#### [Task statement]
In full and without error, repeat the entries below.

[Start of Attachment]

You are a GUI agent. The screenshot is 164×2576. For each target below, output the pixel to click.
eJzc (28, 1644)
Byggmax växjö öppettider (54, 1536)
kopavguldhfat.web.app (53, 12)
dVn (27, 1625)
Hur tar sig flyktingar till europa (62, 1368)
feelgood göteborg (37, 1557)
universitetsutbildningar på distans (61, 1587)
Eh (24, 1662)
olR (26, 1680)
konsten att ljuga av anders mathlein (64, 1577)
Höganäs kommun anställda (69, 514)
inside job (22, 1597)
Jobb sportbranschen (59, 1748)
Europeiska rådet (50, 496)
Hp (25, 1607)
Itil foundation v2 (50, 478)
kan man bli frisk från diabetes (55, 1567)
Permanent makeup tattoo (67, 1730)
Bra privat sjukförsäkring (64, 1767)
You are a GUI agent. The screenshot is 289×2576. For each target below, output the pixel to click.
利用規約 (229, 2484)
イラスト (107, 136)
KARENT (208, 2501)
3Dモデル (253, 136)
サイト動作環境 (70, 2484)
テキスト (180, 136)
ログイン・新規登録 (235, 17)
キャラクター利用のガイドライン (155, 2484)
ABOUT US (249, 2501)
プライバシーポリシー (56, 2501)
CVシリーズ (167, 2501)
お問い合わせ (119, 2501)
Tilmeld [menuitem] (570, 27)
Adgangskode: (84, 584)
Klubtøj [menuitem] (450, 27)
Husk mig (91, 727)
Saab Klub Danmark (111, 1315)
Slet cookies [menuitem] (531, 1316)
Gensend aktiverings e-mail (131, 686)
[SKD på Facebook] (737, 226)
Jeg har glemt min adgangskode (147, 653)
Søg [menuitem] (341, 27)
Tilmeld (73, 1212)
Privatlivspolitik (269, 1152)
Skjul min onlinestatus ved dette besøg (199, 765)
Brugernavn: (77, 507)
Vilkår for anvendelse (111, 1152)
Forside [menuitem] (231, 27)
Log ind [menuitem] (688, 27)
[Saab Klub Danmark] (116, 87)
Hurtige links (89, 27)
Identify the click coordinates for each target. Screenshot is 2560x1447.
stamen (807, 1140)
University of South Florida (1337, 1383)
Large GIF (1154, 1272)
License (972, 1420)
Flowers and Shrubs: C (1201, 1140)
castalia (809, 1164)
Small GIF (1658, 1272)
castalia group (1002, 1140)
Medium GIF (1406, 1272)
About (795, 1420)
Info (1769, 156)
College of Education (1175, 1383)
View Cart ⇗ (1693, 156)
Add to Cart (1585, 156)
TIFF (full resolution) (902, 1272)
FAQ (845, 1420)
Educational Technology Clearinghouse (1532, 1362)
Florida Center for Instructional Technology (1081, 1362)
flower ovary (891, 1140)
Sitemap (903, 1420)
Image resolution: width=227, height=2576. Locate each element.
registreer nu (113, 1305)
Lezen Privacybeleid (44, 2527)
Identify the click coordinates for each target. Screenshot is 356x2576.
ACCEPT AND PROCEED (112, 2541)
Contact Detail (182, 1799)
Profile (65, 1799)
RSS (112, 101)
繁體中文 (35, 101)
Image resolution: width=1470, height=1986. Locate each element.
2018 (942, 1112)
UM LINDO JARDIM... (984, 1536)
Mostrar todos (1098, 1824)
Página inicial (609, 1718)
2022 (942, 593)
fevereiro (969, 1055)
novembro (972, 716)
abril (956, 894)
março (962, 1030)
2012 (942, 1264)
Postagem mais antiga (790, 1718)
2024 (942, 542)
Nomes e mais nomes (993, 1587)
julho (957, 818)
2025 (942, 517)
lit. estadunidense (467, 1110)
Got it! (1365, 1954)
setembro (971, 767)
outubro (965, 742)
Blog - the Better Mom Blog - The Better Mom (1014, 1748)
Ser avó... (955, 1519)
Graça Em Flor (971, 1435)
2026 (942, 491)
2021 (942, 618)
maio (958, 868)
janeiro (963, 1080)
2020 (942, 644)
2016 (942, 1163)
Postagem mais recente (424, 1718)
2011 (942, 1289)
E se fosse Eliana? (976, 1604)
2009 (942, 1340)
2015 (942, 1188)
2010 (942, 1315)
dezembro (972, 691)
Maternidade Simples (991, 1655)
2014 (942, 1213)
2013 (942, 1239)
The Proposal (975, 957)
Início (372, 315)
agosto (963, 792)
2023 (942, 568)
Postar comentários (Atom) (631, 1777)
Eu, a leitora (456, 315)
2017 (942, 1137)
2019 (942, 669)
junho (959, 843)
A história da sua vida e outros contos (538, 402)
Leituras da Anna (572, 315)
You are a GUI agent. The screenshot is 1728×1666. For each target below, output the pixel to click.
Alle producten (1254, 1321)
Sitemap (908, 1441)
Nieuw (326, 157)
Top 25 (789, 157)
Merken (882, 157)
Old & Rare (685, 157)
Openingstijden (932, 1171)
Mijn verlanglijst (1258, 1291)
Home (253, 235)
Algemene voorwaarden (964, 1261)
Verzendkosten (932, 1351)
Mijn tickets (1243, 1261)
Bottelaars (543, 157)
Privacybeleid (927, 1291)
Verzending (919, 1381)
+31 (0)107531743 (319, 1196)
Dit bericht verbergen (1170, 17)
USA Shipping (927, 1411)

[End of Attachment]

#### [Result]
You are a GUI agent. The screenshot is 164×2576. For each target below, output the pixel to click.
eJzc (28, 1644)
Byggmax växjö öppettider (54, 1536)
kopavguldhfat.web.app (53, 12)
dVn (27, 1625)
Hur tar sig flyktingar till europa (62, 1368)
feelgood göteborg (37, 1557)
universitetsutbildningar på distans (61, 1587)
Eh (24, 1662)
olR (26, 1680)
konsten att ljuga av anders mathlein (64, 1577)
Höganäs kommun anställda (69, 514)
inside job (22, 1597)
Jobb sportbranschen (59, 1748)
Europeiska rådet (50, 496)
Hp (25, 1607)
Itil foundation v2 (50, 478)
kan man bli frisk från diabetes (55, 1567)
Permanent makeup tattoo (67, 1730)
Bra privat sjukförsäkring (64, 1767)
You are a GUI agent. The screenshot is 289×2576. For each target below, output the pixel to click.
利用規約 (229, 2484)
イラスト (107, 136)
KARENT (208, 2501)
3Dモデル (253, 136)
サイト動作環境 (70, 2484)
テキスト (180, 136)
ログイン・新規登録 (235, 17)
キャラクター利用のガイドライン (155, 2484)
ABOUT US (249, 2501)
プライバシーポリシー (56, 2501)
CVシリーズ (167, 2501)
お問い合わせ (119, 2501)
Tilmeld [menuitem] (570, 27)
Adgangskode: (84, 584)
Klubtøj [menuitem] (450, 27)
Husk mig (91, 727)
Saab Klub Danmark (111, 1315)
Slet cookies [menuitem] (531, 1316)
Gensend aktiverings e-mail (131, 686)
[SKD på Facebook] (737, 226)
Jeg har glemt min adgangskode (147, 653)
Søg [menuitem] (341, 27)
Tilmeld (73, 1212)
Privatlivspolitik (269, 1152)
Skjul min onlinestatus ved dette besøg (199, 765)
Brugernavn: (77, 507)
Vilkår for anvendelse (111, 1152)
Forside [menuitem] (231, 27)
Log ind [menuitem] (688, 27)
[Saab Klub Danmark] (116, 87)
Hurtige links (89, 27)
Identify the click coordinates for each target. Screenshot is 2560x1447.
stamen (807, 1140)
University of South Florida (1337, 1383)
Large GIF (1154, 1272)
License (972, 1420)
Flowers and Shrubs: C (1201, 1140)
castalia (809, 1164)
Small GIF (1658, 1272)
castalia group (1002, 1140)
Medium GIF (1406, 1272)
About (795, 1420)
Info (1769, 156)
College of Education (1175, 1383)
View Cart ⇗ (1693, 156)
Add to Cart (1585, 156)
TIFF (full resolution) (902, 1272)
FAQ (845, 1420)
Educational Technology Clearinghouse (1532, 1362)
Florida Center for Instructional Technology (1081, 1362)
flower ovary (891, 1140)
Sitemap (903, 1420)
Image resolution: width=227, height=2576. Locate each element.
registreer nu (113, 1305)
Lezen Privacybeleid (44, 2527)
Identify the click coordinates for each target. Screenshot is 356x2576.
ACCEPT AND PROCEED (112, 2541)
Contact Detail (182, 1799)
Profile (65, 1799)
RSS (112, 101)
繁體中文 (35, 101)
Image resolution: width=1470, height=1986. Locate each element.
2018 (942, 1112)
UM LINDO JARDIM... (984, 1536)
Mostrar todos (1098, 1824)
Página inicial (609, 1718)
2022 (942, 593)
fevereiro (969, 1055)
novembro (972, 716)
abril (956, 894)
março (962, 1030)
2012 (942, 1264)
Postagem mais antiga (790, 1718)
2024 (942, 542)
Nomes e mais nomes (993, 1587)
julho (957, 818)
2025 (942, 517)
lit. estadunidense (467, 1110)
Got it! (1365, 1954)
setembro (971, 767)
outubro (965, 742)
Blog - the Better Mom Blog - The Better Mom (1014, 1748)
Ser avó... (955, 1519)
Graça Em Flor (971, 1435)
2026 (942, 491)
2021 (942, 618)
maio (958, 868)
janeiro (963, 1080)
2020 (942, 644)
2016 (942, 1163)
Postagem mais recente (424, 1718)
2011 (942, 1289)
E se fosse Eliana? (976, 1604)
2009 (942, 1340)
2015 (942, 1188)
2010 (942, 1315)
dezembro (972, 691)
Maternidade Simples (991, 1655)
2014 (942, 1213)
2013 (942, 1239)
The Proposal (975, 957)
Início (372, 315)
agosto (963, 792)
2023 (942, 568)
Postar comentários (Atom) (631, 1777)
Eu, a leitora (456, 315)
2017 (942, 1137)
2019 (942, 669)
junho (959, 843)
A história da sua vida e outros contos (538, 402)
Leituras da Anna (572, 315)
You are a GUI agent. The screenshot is 1728×1666. For each target below, output the pixel to click.
Alle producten (1254, 1321)
Sitemap (908, 1441)
Nieuw (326, 157)
Top 25 (789, 157)
Merken (882, 157)
Old & Rare (685, 157)
Openingstijden (932, 1171)
Mijn verlanglijst (1258, 1291)
Home (253, 235)
Algemene voorwaarden (964, 1261)
Verzendkosten (932, 1351)
Mijn tickets (1243, 1261)
Bottelaars (543, 157)
Privacybeleid (927, 1291)
Verzending (919, 1381)
+31 (0)107531743 (319, 1196)
Dit bericht verbergen (1170, 17)
USA Shipping (927, 1411)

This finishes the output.